Senja sudah dari beberapa jam yang lalu telah dilahap oleh keremangan. Perwakilan sang penguasa langit telah berganti tugas, menampak dengan sabit beserta aksesorisnya yang ikut mendekorasi. Para kupu-kupu malam telah beraksi, si makhluk-makhluk nokturnal sudah berjamuran di sepanjang malam.
Berbeda dengan mereka, di malam penuh hingar-bingar ini, Mark, Dewa, dan Yudha justru terperangkap pada kamar dengan penerangan satu lampu di langit-langit sana. Baknya seorang anak programmer sekaligus menyambet sebagai atlet E-sport, benda-benda elektronik dengan harga bernilai tinggi terpasang di beberapa sudut.
Maklum, Yudha rupanya seorang anak teknik informatika. Jadi, apapun yang berhubungan dengan pengendalian software dan kinerja komputer sudah menjadi makanannya tiap hari.
Selagi sang pemilik adam menyiapkan minuman untuk mereka, Dewa di sana justru terpaku. Netra hitamnya tidak pernah lepas dari Mark yang terus-terusan menunduk tanpa mau membalas tatapannya.
Diam-diam, ia menghela napas. Memukul bahu pemuda tersebut berulang kali, seolah menyuruhnya untuk merileksan dari kekakuan.
“Gimana kabar lo?” tanya Dewa basa-basi.
Mark tersenyum kecut. “As you can see.”
“Kalau kuliah? Udah masa orientasi?”
“Gue niatnya kuliah di luar negeri, Kak,” jeda Mark sembari menghela napas.

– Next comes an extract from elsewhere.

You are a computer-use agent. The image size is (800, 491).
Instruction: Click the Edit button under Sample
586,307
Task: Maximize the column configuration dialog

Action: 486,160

“Bagus, tuh. Orang tipikal kayak lo emang cocok buat belajar di sana,” sahut Dewa menganggukan kepala. Namun, pujian yang dikeluarkan dari birai laki-laki tersebut, justru tidak mendatangkan kepuasan sendiri di rungunya.
Mark justru semakin menghembuskan napas dengan berat.

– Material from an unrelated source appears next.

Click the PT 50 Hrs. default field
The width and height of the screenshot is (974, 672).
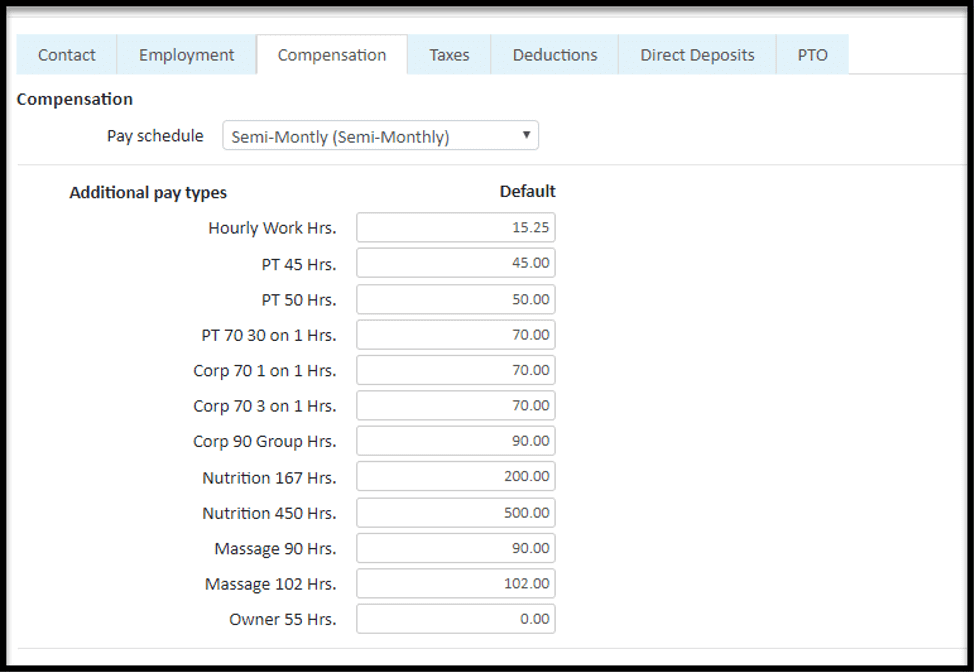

“Kak, gue kuliah di luar negeri bukan karena gue mau belajar, Kak,” jeda Mark sebentar, lalu menyorot laki-laki itu dalam. Napasnya terdengar kian berat, tangan laki-laki itu tiba-tiba bergetar seolah ketakutan lantaran ada begitu banyak dosa yang mengancam kehidupannya.
“Gue ke sana karena gue mau kabur, Kak. Jakarta is a nightmare.”
Jawaban dari Mark membuat Dewa tertegun. Bingung untuk harus menanggapinya bagaimana, apa lagi saat pria tersebut bilang,
“Kalau gue di sana, sedikit atau bahkan gak ada orang yang kenal gue siapa, kan? Tapi, kalau gue di sini, kehidupan gue bakalan terancam.”
“Maksud lo terancam gimana?”
“Lo udah liat hapenya Luna kan, Kak?”
Dewa mengangguk, bertepatan dengan Yudha yang kembali dengan membawa tiga gelas minuman.
“Kalau lo lihat, di situ ada faktur pembayaran yang gak sesuai dengan laporan yang tertera. Penjualan produk, pemasukan dan pengeluaran kas, banyak yang gak sesuai, ‘kan?” Mark mendengkus, lalu mengusap wajahnya penuh frustasi.
Guratan wajah yang dilukiskan dari Dewa dan Yudha seolah mereka sudah tahu dengan jawabannya, maka Mark langsung mengangguk singkat sembari menarik salah satu sudut birainya miris.
“Penggelapan dana,” jawab Mark dengan satu tarikan napas. “Gila, ‘kan?”
Keduanya terdiam, meski sudah tahu, tapi rasanya semua sulit untuk dicerna. Terlebih dengan pikiran Dewa yang berputar-putar lantaran semua bukti yang ada begitu kompleks untuk otaknya cerna.
“Makanya, gue mau kabur, Kak. Karena kemungkinan bisa aja ini semua keungkap kalau cewek sinting itu ngelaporin ketika gue di sini. Seenggaknya gue kabur, biar dia nggak bisa ngancem apa-apa lagi. Karena apa yang gue pertaruhkan itu tentang keselamatan Laura, masa depan gue, juga kesehatan ayah.”
Dewa mengernyit. “Maksud lo kesehatan ayah?”
Dan lagi-lagi, semuanya semakin begitu rumit kala Mark menjawab dengan suara rendahnya yang bilang, “Gue itu adik dari seorang bajingan yang melakukan penggelapan dana di perusahaan ayahnya sendiri.”